Industrial psychology data shows clearly that negative reinforcement may work in the immediate term, but quickly fails. Wouldn’t it make more sense to use these tests to screen out applicants for certain positions who have a propensity for not being able to modify their behavior? If someone cannot adapt in a reasonably designed construct, then they should never have been in that position to begin with…that is a management failure
Let’s face it, this is more than a behavioral problem, some folks are not able to adjust their core beliefs to reality…hence the success of gambling, lotteries, and multi-level marketing pyramid schemes. Some have self-identities that require a core belief in implicit trust, or that big windfall is just around the corner, or that they are victimized by effort and complexity. Once allowed access, the focus should be how to constantly remind folks that the game is always changing and that they have skin in the game. Perhaps, more game theory applied to populating the workplace with the right players.

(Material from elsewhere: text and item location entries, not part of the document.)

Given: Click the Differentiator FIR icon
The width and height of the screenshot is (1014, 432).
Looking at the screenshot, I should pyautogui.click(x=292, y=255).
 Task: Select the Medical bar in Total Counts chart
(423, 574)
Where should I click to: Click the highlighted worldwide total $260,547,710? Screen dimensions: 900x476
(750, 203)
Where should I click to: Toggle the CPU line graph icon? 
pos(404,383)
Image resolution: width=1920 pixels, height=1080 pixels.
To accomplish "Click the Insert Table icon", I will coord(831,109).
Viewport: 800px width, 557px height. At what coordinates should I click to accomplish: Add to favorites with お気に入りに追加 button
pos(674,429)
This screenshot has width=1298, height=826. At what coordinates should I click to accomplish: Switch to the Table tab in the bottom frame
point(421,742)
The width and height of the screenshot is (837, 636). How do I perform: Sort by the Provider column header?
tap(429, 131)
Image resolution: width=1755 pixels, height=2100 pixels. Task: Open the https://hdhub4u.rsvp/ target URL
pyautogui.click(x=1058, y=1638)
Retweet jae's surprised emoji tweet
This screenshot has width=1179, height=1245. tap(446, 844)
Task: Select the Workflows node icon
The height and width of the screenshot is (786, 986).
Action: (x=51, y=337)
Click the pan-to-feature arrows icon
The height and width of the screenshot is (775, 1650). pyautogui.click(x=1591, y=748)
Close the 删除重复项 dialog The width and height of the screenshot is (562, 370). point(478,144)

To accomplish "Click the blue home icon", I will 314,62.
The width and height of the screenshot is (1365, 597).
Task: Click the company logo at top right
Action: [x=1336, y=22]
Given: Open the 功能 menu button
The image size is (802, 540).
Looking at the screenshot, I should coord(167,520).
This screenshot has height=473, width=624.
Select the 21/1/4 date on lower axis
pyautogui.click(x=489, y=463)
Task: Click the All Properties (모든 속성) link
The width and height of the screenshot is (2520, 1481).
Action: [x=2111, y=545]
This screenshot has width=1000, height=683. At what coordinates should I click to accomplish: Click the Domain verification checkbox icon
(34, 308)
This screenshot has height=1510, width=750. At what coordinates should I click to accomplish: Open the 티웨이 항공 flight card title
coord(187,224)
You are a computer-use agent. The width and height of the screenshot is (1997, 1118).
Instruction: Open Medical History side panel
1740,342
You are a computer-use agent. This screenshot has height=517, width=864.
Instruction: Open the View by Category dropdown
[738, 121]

Kind of hard not to protect the company from negligence. But testing may not be as targeted and well composed as a real attack. And attacks will improve and eventually succeed. I think it is best to test and retrain differently in case that trainjng/trainer is misunderstood. Repeated failures should lead to a one on one review. How can we address it together with the employee. If they know you care, they should be more forthcoming. And you want that if something gets through. If really they feel it is not their role. Then it is likely the same on other subjects and may require a HR review as a last resort.
In too many cases, companies do fire-hose training: they require employees to sit through CBT or even live classroom training and then go back to their jobs and hopefully remember what they just (maybe) learned. Supplement it with a few posters and they think it’s enough.
It’s not — but threatening employees with losing their jobs is hardly a “motivator” to do better. (And as others have already pointed out, who wants to work in that kind of punitive environment?)
OTOH, there are some companies whose corporate communications groups, working together with IT, have developed innovative, ongoing campaigns that keep employees’ awareness top-of-mind. They use humor and creative marketing techniques and have found that employees’ cyber awareness and retention is notably higher than with “basic training” alone.
There’s no one “perfect” way, but this one seems to be more effective as a long-term approach.